# woodturning tools



## eddykinn (Jan 4, 2010)

Anyone familiar with the brand name "Simmonds" for turning tools?
What would be a good starter brand for a new woodturner.
I have a midi-lathe to begin turning out pens, etc. 
I have seen some used tools on E-Bay, seem to be decent priced.
One brand was Craftsman used set, think this is okay? thanks ed:boat:


----------



## Lilty (Dec 20, 2006)

Never herd of Simmonds, but I do have a set of craftsman HSS tool and have no complaints.

Lilty


----------



## Dave (PacNW) (Apr 19, 2009)

*Starter TOOLS!*

Penn State Industries are a good source for "Starter Tools" They are a very good price and not bad quality.:yes:


----------



## eddykinn (Jan 4, 2010)

thank you for the help. ed:smile:


----------



## jdixon (Nov 21, 2007)

I have a starter set of Craftsman tools that have served me pretty well. Another option would be for a set from Harbor Freight if you have one near you. You won't have to invest a ton of money into them and they will good to start with while you are learning to sharpen them correctly. Then you can begin to purchase the individual pieces that you want to upgrade as time goes on. 

John


----------



## eddykinn (Jan 4, 2010)

thank you all for your help. ed


----------



## thekctermite (Dec 23, 2007)

Another vote for Penn State Industries' "Benjamin's Best" line of economy turning tools. They're of great quality for the price. 

Never heard of Simmonds.

Suggestion: Don't buy a set of tools. Buy individual tools as you need them. For instance, most sets come with a skew, but using a skew takes a more advanced skill level...You can easily live without it. For turning pens you can get by pretty well with a spindle gouge and a roughing gouge. A scraper or two can come in pretty handy. Used tools are fine but remember than turning tools have a limited amount of "life" in them...Sharpen them enough times and they eventually don't have enough steel to sharpen.

__SOURCE EXCERPT__
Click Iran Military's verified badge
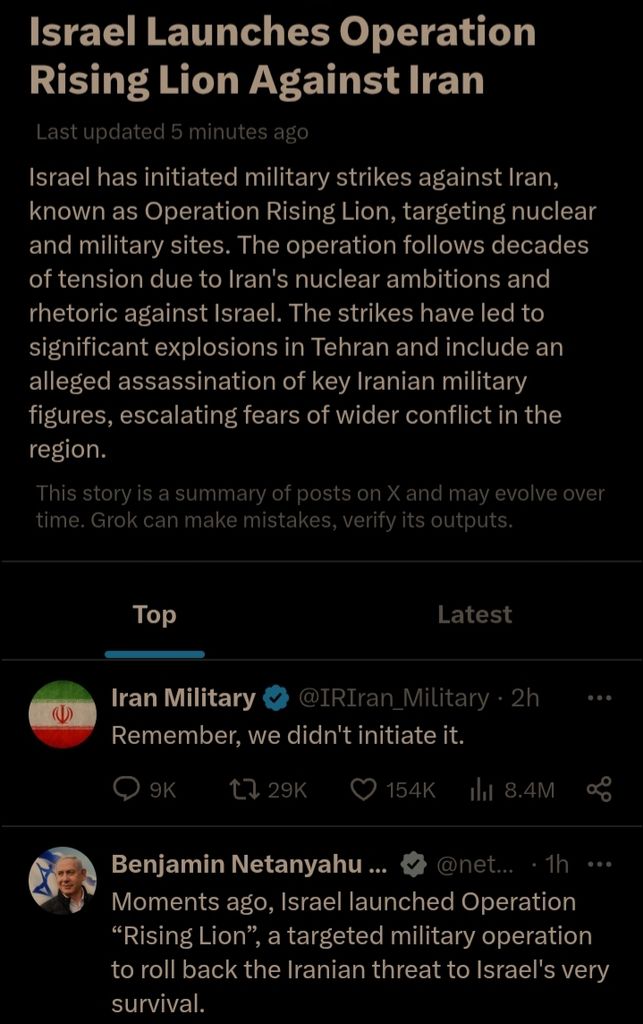The height and width of the screenshot is (1024, 643). point(276,698)
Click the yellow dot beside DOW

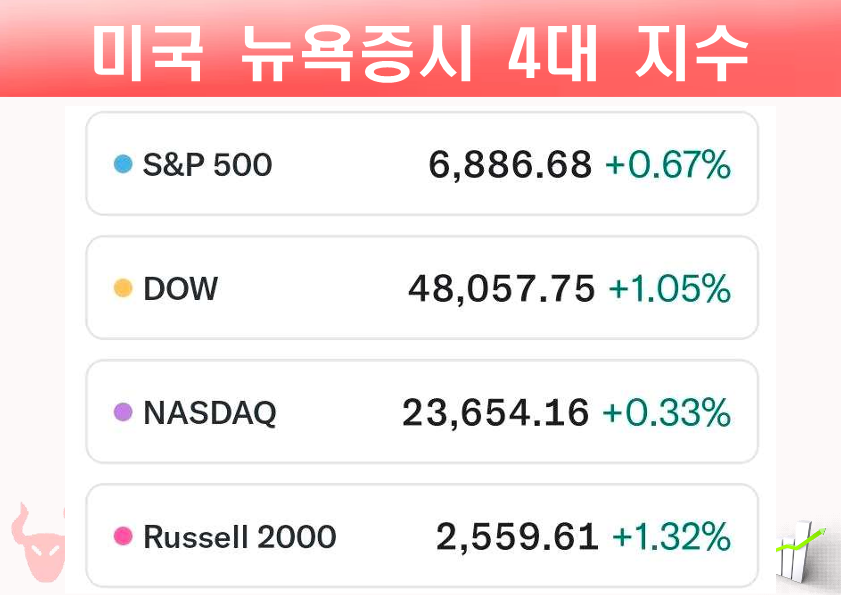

__STATED TASK A__
What kind of lathe does eddykinn say he has in the woodturning tools thread?
__STATED TASK B__
Name every type of turning tool mentioned in the woodturning tools thread.
__STATED TASK C__
Print the stretch of the woodturning tools thread that begins at the words "thank you for" and stops after "time goes on.".
The listing has no connection to the woodturning tools thread.

__TASK ANSWER A__
A midi-lathe.

__TASK ANSWER B__
Skew, spindle gouge, roughing gouge, scraper

__TASK ANSWER C__
thank you for the help. ed:smile:


----------



## jdixon (Nov 21, 2007)

I have a starter set of Craftsman tools that have served me pretty well. Another option would be for a set from Harbor Freight if you have one near you. You won't have to invest a ton of money into them and they will good to start with while you are learning to sharpen them correctly. Then you can begin to purchase the individual pieces that you want to upgrade as time goes on.